NOTE: If you want to launch a local browser instead of using browserless, you can override the launchBrowser method in your code:

import AntiBotDetector, { type AntiBotResults } from "@mihnea.dev/antibot-detector";
import { firefox, type Browser, type BrowserType, type LaunchOptions } from "playwright";

class LocalAntiBotDetector extends AntiBotDetector {
    public constructor(
        browserType: BrowserType = firefox,
        launchOptions?: LaunchOptions

    ) {
        super(browserType, launchOptions);
    }

    protected async launchBrowser(): Promise<Browser> {
        return await this._BrowserType.launch(this._LaunchOptions);
    }
}

(async (): Promise<void> => {
    const URL: string = "https://www.example.com";
    const detector: AntiBotDetector = new LocalAntiBotDetector(firefox, { headless: false });
    const result: AntiBotResults = await detector.run(URL);
    console.log(JSON.stringify(result, null, 2));
})().catch((err: unknown): void => {
  console.error("An error occurred:", err);
});

Output

The run method of AntiBotDetector returns a structured result that provides detailed information on detected technologies and metadata.

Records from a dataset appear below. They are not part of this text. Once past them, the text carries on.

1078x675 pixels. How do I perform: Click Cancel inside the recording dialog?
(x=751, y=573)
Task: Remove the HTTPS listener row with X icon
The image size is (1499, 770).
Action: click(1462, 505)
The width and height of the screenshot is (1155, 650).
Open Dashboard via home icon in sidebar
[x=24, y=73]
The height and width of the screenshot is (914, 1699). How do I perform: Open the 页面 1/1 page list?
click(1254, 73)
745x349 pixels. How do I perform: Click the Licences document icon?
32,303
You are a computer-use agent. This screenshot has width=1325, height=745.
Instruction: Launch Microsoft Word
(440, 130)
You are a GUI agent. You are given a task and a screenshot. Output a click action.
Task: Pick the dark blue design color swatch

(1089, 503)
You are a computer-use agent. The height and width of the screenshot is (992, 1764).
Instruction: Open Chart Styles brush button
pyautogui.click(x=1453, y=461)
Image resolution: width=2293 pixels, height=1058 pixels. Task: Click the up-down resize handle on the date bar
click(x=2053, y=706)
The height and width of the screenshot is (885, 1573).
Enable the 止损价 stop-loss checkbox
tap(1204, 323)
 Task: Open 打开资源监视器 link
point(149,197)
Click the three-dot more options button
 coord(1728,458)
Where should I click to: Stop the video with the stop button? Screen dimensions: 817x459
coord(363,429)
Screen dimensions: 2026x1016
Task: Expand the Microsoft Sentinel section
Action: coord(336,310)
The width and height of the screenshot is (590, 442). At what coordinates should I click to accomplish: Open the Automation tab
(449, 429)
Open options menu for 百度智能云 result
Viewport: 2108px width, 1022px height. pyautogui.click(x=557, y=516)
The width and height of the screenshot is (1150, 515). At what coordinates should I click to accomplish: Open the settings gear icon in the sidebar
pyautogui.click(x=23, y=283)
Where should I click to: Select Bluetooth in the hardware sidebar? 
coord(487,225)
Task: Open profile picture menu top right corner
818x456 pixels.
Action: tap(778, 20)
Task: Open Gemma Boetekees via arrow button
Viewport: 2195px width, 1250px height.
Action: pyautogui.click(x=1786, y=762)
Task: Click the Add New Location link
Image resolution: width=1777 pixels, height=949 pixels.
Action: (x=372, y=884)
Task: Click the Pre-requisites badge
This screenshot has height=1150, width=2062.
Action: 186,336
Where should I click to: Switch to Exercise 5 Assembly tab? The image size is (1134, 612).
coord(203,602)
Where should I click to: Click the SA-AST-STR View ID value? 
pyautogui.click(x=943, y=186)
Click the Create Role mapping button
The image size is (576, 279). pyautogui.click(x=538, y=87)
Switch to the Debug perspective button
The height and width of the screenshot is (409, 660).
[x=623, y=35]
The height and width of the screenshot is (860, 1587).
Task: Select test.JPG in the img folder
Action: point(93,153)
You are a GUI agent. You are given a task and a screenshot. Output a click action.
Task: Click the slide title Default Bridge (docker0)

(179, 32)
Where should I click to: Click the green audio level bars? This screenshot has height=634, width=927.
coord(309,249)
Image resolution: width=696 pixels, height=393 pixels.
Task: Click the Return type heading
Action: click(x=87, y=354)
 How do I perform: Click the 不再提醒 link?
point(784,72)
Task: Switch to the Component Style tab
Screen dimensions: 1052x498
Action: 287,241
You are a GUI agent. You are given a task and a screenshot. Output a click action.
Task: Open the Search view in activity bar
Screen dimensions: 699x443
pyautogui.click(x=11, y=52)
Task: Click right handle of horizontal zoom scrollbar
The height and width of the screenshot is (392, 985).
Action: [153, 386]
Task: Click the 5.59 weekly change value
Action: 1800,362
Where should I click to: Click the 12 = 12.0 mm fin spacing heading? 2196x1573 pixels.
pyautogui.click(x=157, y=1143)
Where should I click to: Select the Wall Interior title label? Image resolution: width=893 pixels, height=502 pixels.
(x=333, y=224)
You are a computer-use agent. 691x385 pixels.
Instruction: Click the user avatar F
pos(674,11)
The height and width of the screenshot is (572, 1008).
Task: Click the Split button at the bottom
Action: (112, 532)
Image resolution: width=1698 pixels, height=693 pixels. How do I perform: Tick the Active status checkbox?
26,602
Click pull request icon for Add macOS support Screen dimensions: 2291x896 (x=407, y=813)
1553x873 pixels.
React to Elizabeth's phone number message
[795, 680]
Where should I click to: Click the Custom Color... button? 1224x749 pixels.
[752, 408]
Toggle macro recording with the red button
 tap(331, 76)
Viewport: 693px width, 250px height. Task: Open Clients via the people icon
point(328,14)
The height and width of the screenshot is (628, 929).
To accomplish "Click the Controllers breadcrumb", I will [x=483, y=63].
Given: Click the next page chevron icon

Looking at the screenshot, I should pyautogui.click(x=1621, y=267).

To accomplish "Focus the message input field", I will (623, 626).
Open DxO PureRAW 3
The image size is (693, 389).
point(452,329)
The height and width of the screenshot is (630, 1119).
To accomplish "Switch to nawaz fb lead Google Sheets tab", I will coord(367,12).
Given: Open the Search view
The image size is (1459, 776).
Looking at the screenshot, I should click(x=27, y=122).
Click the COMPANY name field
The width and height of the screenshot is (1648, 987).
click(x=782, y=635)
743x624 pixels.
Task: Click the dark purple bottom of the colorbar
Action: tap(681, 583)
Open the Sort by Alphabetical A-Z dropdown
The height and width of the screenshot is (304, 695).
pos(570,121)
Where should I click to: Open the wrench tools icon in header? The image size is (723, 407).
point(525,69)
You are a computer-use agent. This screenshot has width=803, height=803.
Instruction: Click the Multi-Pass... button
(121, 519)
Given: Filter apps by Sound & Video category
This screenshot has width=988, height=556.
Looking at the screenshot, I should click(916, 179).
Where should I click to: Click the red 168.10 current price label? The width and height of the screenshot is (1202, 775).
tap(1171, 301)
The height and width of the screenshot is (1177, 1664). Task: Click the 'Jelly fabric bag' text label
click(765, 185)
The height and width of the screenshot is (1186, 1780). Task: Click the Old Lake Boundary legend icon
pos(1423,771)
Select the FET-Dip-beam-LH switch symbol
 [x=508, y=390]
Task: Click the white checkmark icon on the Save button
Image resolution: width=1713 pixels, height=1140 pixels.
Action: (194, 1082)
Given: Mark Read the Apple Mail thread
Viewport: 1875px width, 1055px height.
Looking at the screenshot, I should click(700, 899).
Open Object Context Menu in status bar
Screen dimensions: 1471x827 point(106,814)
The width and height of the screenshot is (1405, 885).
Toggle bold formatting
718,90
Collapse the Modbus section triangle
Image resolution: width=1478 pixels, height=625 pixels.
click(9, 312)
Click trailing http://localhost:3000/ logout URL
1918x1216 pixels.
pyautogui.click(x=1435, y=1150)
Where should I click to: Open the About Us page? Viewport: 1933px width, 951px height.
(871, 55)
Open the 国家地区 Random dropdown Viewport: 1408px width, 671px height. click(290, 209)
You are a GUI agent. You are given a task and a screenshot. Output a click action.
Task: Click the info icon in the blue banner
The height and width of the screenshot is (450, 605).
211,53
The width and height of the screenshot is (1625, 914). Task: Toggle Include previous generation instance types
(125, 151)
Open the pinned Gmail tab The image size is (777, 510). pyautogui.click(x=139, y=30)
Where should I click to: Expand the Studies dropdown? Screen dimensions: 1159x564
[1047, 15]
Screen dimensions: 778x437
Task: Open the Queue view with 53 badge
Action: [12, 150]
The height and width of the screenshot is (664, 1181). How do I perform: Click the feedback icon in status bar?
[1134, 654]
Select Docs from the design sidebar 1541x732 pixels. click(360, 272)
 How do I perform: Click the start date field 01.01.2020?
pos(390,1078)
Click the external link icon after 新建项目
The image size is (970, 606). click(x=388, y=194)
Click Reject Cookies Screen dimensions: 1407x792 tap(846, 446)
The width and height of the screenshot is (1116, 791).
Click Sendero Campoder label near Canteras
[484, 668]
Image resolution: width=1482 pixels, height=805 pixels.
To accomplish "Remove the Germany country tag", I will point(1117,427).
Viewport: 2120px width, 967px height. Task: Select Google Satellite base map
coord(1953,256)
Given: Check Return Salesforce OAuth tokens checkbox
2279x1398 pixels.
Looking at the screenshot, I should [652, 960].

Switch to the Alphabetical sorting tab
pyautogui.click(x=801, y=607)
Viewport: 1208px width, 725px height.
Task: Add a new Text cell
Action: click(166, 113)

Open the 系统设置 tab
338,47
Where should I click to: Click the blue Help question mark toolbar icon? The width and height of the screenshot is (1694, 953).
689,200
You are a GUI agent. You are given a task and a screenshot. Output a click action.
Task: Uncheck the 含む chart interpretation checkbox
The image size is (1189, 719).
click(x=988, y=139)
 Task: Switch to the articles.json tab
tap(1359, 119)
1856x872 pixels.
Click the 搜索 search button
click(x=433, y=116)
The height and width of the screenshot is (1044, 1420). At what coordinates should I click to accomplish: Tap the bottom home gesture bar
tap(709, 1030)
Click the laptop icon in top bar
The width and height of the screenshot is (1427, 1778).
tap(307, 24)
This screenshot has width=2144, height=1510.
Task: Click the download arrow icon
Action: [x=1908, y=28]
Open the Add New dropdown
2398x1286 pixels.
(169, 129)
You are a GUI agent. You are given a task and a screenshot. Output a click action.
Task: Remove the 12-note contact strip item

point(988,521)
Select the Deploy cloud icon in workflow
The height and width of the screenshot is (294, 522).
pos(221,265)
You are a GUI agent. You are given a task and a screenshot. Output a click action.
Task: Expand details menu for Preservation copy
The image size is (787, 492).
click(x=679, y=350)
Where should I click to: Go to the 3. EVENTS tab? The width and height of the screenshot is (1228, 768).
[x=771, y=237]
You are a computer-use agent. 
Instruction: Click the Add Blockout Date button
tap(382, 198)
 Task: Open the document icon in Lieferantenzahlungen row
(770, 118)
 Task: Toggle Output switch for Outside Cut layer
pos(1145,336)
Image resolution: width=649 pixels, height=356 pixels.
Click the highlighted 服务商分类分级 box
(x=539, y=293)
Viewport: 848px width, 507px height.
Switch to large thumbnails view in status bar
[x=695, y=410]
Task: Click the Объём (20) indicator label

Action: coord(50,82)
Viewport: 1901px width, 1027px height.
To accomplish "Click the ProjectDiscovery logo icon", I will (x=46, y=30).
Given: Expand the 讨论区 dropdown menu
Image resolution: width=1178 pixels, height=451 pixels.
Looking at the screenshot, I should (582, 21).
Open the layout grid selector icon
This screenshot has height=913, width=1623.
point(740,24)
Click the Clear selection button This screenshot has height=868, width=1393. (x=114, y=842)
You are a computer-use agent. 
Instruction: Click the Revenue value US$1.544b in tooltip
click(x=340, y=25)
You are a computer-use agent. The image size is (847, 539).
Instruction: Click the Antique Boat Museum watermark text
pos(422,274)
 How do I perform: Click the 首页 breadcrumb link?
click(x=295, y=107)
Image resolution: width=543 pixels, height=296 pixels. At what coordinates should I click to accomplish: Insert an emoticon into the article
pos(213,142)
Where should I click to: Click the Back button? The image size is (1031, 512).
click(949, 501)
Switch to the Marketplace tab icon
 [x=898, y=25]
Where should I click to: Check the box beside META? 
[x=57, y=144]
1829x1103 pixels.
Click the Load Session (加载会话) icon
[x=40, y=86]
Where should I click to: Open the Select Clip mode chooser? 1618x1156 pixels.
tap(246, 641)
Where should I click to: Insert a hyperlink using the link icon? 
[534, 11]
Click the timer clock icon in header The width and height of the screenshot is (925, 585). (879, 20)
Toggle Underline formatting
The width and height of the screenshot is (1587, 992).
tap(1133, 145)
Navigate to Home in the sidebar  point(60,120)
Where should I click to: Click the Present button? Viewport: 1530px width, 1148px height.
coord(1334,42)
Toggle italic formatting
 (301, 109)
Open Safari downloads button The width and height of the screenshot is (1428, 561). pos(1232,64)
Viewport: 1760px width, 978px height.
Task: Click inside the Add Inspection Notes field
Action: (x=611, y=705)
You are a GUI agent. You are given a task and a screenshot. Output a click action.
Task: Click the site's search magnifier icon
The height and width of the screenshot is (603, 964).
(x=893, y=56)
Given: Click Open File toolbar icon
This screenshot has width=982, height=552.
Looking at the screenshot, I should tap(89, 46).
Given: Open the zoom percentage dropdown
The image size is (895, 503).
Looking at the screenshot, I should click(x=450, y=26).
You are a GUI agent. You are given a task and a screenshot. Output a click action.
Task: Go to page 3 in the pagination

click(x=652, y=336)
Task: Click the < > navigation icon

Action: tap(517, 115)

The result is of type AntiBotResults, which consists of three main parts: antiBot (detected anti-bot technologies), other (other detected technologies), and metadata (page-specific metadata like status code, headers, etc.).

{
  "antiBot": [
    {
      "name": "reCAPTCHA",
      "pattern": { "type": "headers", "pattern": "some-pattern" },
      "version": undefined,
      "confidence": 100
    }
  ],
  "other": [
    {
      "name": "HSTS",
      "pattern": { "type": "headers", "pattern": "some-pattern" },
      "version": undefined,
      "confidence": 100
    },
  ],
  "metadata": {
    "url": "https://www.google.com/recaptcha/api2/demo",
    "status_code": 200,
    "headers": {
      "content-type": "text/html; charset=utf-8",
      "expires": "Tue, 15 Oct 2024 07:15:33 GMT",
      "date": "Tue, 15 Oct 2024 07:15:33 GMT",
      "cache-control": "private, max-age=0",
      "content-security-policy": "script-src 'nonce-dwyegxnaEljCgcb1Bt7Lyw' ...",
      "server": "ESF",
      "x-firefox-spdy": "h2"
    },
    "cookies": []
  }
}

Detection Criteria

AntiBotDetector uses multiple signals to detect anti-bot technologies:

  • Headers: Certain headers like Server, X-Iinfo, or Via may indicate anti-bot systems like Cloudflare, Akamai, or Imperva.
  • Cookies: Anti-bot technologies often set specific cookies (e.g., reCAPTCHA or DataDome).
  • JavaScript Variables: Certain JavaScript variables are loaded by anti-bot systems, such as grecaptcha for reCAPTCHA or PX for PerimeterX.
  • DOM Elements: Some anti-bot technologies manipulate the DOM, e.g., hidden iframes or specific <meta> tags.
  • URL Patterns: Script URLs like recaptcha/api.js or ak.js can indicate the presence of reCAPTCHA or Akamai, respectively.

Contributing

Contributions are welcome! If you'd like to contribute to this project, please open an issue or submit a pull request.

License

This project is licensed under the MIT License. See the LICENSE file for details.